An ex-convict (Joel Kinnaman) working undercover is forced by both the Polish gangsters he's infiltrated and his FBI handlers (Rosamund Pike and Clive Owen) to re-enter the prison system,   or his wife (Ana de Armas) and daughter will suffer the consequences.


With a title as unsubtle as 'The Informer', you can pretty much guess how the movie is going to go down. It's a shame, in a way, that the movie wasn't released in the '90s when crime thrillers such as these were in fashion and not as prevalent. For one thing, the twists and turns throughout the story wouldn't feel quite so blunted.

Still, the cast are doing their best to keep things lively and interesting. Joel Kinnaman, who's now so often played the emotionally vulnerable heavy he could do it in his sleep, is trying his damnedest to show up. Rosamund Pike and Clive Owen banter off each other with sniping, hissed dialogue and Common is weaving his way through the story as well, but not enough to make it seem like it's a worthwhile use of his time.

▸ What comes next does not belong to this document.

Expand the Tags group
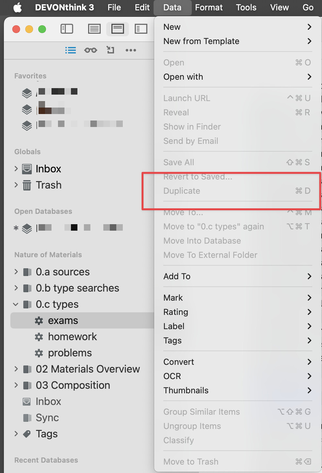Viewport: 322px width, 473px height. (x=16, y=433)
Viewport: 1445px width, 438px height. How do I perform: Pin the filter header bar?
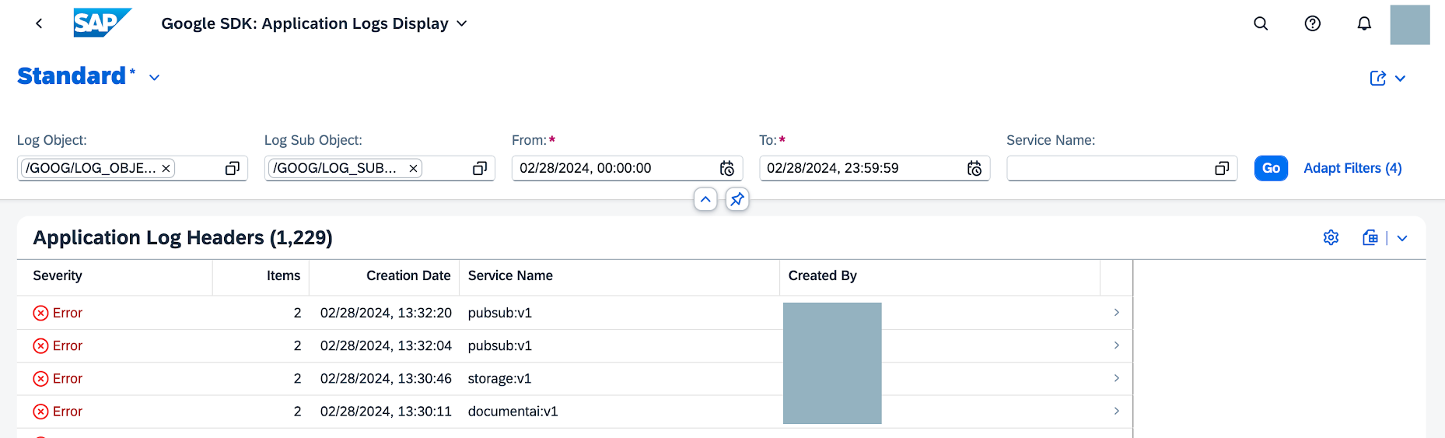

Much like the very ho-hum 'Escobar: Paradise Lost', Andrea Di Stefano directs with very little in the way of visual style or panache, instead opting for flat and relatively safe ways of executing a scene. Moreover, the sense of pacing throughout the movie - particularly in the middle portion - slows everything down to a point where you'll find yourself checking the time to see how long it's been.

For a movie that's just under two hours, it shouldn't feel like a slog to get through - and yet, that's what 'The Informer' ultimately is - a sluggish, mediocre crime thriller with some decent performances, but an unoriginal story presented without any kind of flair and without anything that sets it apart from the countless other offerings in the genre.